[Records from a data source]
**********

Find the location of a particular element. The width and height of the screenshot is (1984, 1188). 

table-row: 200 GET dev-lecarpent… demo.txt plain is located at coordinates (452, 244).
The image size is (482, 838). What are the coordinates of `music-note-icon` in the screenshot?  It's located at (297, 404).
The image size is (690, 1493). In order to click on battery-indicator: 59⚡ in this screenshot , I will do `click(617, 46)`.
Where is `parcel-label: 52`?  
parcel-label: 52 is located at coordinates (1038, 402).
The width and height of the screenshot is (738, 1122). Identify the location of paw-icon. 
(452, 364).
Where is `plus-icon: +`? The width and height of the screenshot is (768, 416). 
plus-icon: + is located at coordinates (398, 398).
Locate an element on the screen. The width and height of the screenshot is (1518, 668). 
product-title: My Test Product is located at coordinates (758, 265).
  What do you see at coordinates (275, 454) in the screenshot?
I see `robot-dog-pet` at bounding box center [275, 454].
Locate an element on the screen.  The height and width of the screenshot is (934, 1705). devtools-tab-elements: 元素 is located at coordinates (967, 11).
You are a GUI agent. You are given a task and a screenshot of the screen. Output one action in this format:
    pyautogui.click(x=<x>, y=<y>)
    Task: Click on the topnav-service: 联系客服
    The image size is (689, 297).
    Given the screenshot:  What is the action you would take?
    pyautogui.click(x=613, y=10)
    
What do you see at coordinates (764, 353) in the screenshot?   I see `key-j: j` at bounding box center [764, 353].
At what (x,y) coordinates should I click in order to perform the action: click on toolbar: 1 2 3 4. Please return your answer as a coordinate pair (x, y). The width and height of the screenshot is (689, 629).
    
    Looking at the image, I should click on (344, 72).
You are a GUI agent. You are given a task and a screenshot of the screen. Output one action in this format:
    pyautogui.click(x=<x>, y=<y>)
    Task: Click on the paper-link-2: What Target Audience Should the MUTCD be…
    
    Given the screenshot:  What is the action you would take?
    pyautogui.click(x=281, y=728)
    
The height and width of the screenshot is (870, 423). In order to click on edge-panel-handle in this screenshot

**********

Please put the items above into a Markdown table with the columns "Row" and "Line", one line per row with a row number and no blank lines. Begin at the line that contains "is (768, 416)." and stop after the line that contains "pyautogui.click(x=613, y=10)".

* **RESPONSE AREA**
| Row | Line |
|---|---|
| 1 | Where is `plus-icon: +`? The width and height of the screenshot is (768, 416).  |
| 2 | plus-icon: + is located at coordinates (398, 398). |
| 3 | Locate an element on the screen. The width and height of the screenshot is (1518, 668).  |
| 4 | product-title: My Test Product is located at coordinates (758, 265). |
| 5 |   What do you see at coordinates (275, 454) in the screenshot? |
| 6 | I see `robot-dog-pet` at bounding box center [275, 454]. |
| 7 | Locate an element on the screen.  The height and width of the screenshot is (934, 1705). devtools-tab-elements: 元素 is located at coordinates (967, 11). |
| 8 | You are a GUI agent. You are given a task and a screenshot of the screen. Output one action in this format: |
| 9 |     pyautogui.click(x=<x>, y=<y>) |
| 10 |     Task: Click on the topnav-service: 联系客服 |
| 11 |     The image size is (689, 297). |
| 12 |     Given the screenshot:  What is the action you would take? |
| 13 |     pyautogui.click(x=613, y=10) |